Il decreto di esproprio è l'atto conclusivo della procedura espropriativa. Esso determina il trasferimento del diritto di proprietà del bene espropriato in favore dell'ente espropriante.

Il decreto di esproprio è emesso dall'autorità espropriante, che può essere un'amministrazione dello Stato, una regione, un comune o altro ente pubblico. Il decreto deve essere notificato al proprietario del bene espropriato, che ha 60 giorni di tempo per impugnarlo.

Il decreto di esproprio deve contenere i seguenti elementi:

- l'indicazione dell'ente espropriante;
- l'indicazione del bene espropriato;
- la motivazione dell'espropriazione;
- l'indennità di espropriazione;
- la data di immissione in possesso.
- L'indennità di espropriazione è il corrispettivo che l'ente espropriante deve corrispondere al proprietario del bene espropriato, a titolo di compensazione per la perdita della proprietà. L'indennità è determinata sulla base del valore venale del bene espropriato, alla data di immissione in possesso.

L'immissione in possesso è l'atto con cui l'ente espropriante entra in possesso del bene espropriato. L'immissione in possesso può essere disposta anche in assenza del consenso del proprietario del bene, previa notifica del decreto di esproprio.

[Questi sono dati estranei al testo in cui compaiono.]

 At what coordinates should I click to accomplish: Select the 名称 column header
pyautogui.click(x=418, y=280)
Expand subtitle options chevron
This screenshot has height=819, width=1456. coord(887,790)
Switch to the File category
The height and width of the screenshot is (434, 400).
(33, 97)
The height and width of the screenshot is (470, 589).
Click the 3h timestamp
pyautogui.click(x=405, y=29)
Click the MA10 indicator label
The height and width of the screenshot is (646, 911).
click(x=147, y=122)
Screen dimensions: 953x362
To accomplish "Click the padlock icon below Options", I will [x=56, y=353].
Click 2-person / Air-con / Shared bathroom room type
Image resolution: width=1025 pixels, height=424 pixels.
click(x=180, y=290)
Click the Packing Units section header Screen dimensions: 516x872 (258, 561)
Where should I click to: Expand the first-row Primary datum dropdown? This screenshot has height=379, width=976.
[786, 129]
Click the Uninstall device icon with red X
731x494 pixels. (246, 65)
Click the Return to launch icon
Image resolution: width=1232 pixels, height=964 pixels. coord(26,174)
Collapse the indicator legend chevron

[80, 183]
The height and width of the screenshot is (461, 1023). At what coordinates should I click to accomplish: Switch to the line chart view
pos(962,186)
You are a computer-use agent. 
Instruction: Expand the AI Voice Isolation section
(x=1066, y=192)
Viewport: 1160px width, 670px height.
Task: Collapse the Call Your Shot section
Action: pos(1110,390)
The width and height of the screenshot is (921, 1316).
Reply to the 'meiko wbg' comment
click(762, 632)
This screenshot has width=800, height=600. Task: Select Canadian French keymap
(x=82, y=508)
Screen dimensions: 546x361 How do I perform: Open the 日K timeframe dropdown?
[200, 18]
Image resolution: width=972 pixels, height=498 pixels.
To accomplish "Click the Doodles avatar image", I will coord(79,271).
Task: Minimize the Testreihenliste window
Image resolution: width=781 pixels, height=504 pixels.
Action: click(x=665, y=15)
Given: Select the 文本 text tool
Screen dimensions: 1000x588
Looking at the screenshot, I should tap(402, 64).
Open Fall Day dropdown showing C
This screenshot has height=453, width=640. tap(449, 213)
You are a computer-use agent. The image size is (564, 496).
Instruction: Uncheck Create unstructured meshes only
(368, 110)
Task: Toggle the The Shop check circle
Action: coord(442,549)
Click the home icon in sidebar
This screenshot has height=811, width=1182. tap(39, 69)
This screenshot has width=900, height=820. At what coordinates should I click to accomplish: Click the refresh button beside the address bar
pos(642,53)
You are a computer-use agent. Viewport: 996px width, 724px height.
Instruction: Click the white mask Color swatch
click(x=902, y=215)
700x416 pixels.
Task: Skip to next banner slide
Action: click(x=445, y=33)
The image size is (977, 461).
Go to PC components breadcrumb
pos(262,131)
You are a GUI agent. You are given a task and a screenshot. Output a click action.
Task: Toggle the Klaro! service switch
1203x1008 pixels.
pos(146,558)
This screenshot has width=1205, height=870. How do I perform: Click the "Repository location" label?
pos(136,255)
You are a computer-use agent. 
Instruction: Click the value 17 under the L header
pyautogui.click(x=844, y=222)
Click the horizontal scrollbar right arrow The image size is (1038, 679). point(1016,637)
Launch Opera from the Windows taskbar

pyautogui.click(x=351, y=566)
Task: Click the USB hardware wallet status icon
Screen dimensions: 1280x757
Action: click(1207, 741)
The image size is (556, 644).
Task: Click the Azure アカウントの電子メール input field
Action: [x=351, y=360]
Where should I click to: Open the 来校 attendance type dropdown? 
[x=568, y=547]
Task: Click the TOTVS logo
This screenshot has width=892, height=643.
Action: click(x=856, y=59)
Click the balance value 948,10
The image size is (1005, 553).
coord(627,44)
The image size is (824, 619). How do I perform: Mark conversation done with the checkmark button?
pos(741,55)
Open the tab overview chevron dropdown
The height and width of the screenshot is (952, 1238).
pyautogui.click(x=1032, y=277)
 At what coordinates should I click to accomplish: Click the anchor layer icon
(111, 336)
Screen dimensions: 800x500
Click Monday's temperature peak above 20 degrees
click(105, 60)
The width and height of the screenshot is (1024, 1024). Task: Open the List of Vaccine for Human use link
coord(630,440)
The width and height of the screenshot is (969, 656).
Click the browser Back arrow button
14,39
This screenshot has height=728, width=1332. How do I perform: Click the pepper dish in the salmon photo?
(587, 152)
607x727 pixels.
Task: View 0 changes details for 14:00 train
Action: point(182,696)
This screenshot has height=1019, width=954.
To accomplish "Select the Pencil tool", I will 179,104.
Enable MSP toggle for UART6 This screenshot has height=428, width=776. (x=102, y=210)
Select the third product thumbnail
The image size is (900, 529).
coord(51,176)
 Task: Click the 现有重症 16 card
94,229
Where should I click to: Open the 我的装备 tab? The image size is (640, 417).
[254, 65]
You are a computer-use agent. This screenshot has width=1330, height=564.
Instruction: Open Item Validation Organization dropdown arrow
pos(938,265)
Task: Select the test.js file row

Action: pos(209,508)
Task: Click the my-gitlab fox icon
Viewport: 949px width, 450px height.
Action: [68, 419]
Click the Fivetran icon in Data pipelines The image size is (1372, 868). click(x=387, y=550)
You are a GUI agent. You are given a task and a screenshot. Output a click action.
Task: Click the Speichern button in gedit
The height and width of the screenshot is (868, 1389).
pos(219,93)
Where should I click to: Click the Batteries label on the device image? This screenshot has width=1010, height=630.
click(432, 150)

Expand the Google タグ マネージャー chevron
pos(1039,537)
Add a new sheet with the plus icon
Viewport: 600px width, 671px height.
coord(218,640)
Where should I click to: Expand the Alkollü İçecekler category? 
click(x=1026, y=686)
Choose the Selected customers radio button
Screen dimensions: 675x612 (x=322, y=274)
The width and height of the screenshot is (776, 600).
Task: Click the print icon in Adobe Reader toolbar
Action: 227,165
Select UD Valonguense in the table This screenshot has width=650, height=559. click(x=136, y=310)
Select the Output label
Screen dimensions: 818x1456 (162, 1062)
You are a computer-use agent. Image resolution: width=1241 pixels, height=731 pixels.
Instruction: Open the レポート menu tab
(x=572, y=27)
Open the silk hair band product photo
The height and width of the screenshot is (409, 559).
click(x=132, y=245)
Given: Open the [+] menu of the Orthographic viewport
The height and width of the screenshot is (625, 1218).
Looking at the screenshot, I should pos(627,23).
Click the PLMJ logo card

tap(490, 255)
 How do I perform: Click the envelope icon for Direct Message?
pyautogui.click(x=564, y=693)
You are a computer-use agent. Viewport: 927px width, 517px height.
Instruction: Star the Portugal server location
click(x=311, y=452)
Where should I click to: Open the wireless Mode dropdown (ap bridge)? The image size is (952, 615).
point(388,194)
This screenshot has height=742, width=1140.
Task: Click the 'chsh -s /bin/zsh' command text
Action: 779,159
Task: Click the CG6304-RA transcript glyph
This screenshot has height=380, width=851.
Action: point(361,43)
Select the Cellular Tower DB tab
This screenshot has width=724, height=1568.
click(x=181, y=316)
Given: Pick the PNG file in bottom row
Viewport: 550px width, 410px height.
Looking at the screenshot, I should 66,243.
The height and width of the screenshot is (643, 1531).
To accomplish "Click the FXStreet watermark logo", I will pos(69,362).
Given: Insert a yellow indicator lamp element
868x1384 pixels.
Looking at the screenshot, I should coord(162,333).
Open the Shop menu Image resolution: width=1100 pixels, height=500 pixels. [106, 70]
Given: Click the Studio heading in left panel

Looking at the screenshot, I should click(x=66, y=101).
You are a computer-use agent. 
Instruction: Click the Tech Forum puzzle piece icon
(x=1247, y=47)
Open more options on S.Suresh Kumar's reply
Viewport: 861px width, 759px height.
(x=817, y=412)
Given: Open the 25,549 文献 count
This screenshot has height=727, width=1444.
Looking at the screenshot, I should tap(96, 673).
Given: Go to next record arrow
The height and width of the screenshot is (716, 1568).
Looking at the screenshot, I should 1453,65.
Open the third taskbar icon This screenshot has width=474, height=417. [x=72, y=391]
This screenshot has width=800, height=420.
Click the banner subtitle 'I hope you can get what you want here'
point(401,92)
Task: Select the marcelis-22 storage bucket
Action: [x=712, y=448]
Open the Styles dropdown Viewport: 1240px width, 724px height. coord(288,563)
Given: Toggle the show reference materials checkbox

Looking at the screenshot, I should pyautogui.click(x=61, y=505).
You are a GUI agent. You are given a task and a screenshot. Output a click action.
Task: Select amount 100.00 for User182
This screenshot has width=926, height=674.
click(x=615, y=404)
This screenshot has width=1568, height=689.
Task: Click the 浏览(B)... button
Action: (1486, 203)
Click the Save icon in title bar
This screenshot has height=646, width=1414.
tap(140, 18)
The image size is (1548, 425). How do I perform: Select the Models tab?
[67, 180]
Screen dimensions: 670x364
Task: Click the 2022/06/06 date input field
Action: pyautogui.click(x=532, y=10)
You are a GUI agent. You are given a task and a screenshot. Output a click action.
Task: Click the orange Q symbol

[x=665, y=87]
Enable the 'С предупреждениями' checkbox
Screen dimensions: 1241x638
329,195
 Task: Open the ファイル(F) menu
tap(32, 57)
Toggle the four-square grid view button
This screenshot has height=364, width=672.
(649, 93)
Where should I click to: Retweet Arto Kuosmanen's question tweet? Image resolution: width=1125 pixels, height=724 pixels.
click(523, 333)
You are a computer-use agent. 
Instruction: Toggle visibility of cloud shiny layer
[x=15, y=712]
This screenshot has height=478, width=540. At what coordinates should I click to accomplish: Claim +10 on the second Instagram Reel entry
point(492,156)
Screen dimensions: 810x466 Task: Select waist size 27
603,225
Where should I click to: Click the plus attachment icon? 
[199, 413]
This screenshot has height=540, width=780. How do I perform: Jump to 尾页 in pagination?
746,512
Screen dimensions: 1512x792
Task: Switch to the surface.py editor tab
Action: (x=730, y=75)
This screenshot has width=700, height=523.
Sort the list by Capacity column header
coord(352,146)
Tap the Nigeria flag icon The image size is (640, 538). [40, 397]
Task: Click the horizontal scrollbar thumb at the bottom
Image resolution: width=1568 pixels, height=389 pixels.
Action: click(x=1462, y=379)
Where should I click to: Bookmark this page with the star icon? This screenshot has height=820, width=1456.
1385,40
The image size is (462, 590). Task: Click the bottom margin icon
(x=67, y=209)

Il decreto di esproprio ha una serie di effetti giuridici, tra cui:

- il trasferimento del diritto di proprietà del bene espropriato in favore dell'ente espropriante;
- l'estinzione di tutti i diritti, personali o reali, gravanti sul bene espropriato;
- l'obbligo dell'ente espropriante di corrispondere l'indennità di espropriazione al proprietario del bene.